Tally every line of the material where "screenshot" occurs, then write the total by itself.

----- Given records -----

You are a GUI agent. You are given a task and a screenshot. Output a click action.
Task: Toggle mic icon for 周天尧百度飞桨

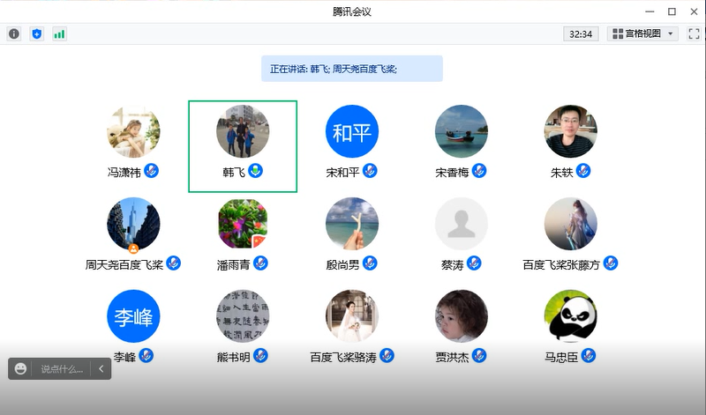tap(174, 263)
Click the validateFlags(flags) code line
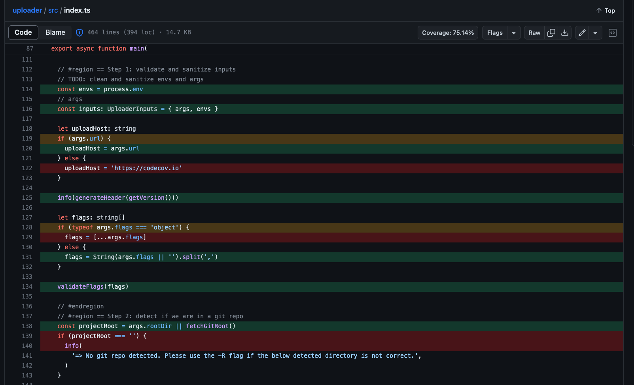 click(93, 287)
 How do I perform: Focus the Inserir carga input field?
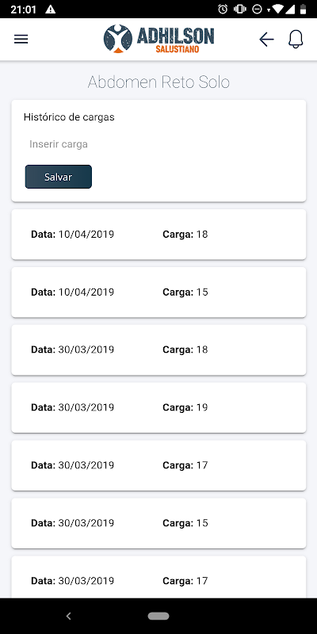[159, 144]
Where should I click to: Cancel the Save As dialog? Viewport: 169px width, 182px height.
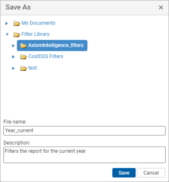[151, 173]
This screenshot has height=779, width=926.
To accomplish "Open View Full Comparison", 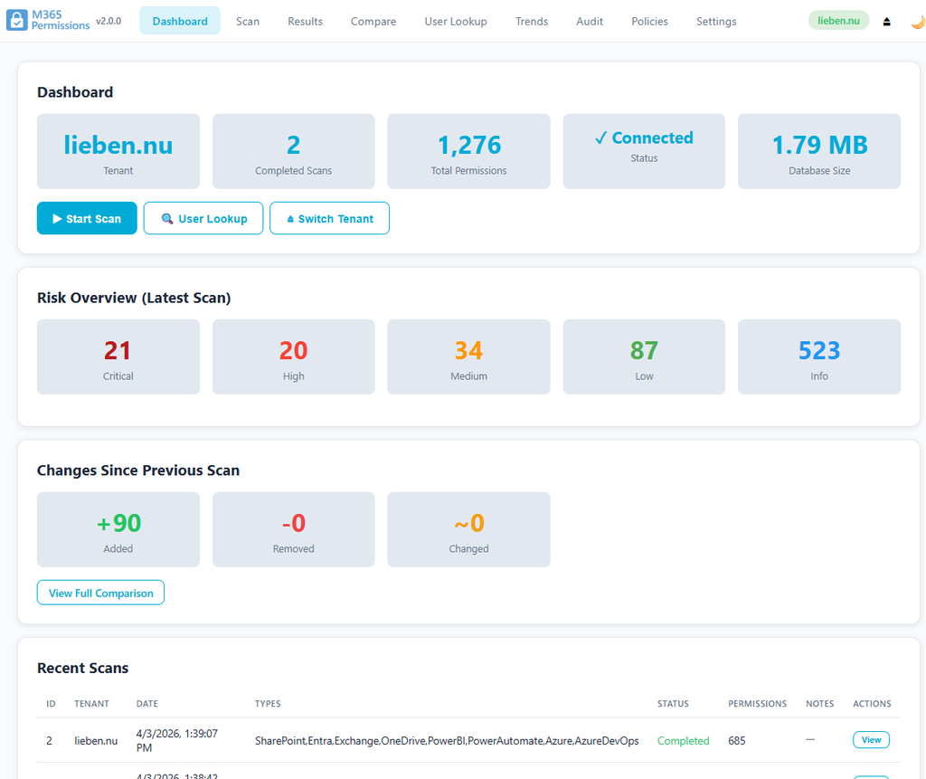I will [100, 593].
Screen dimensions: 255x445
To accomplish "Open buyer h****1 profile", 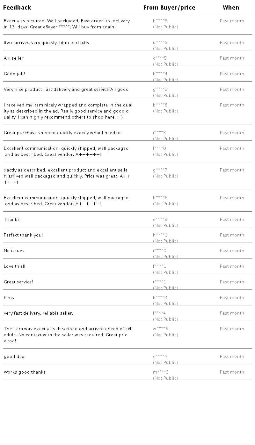I will coord(160,235).
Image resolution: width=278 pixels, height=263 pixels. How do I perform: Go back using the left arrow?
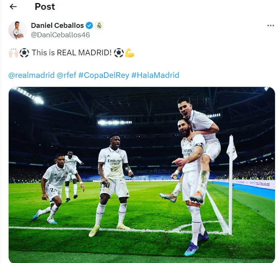13,7
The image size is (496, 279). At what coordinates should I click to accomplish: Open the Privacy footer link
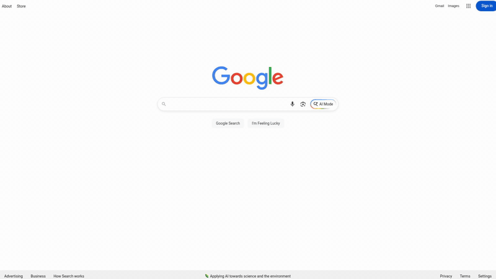coord(446,276)
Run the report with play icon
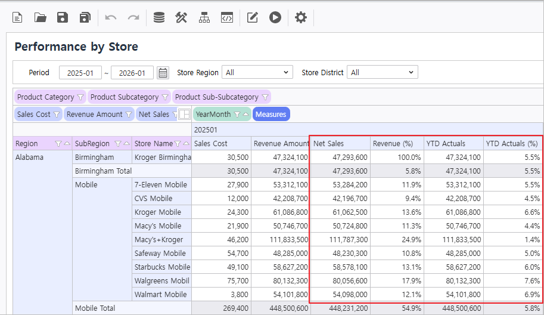Viewport: 544px width, 315px height. coord(275,18)
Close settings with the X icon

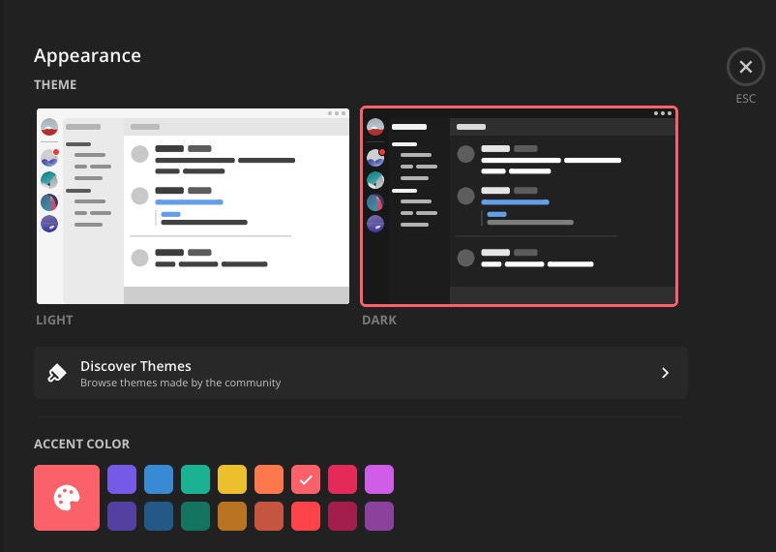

-----

» Exercise output: 2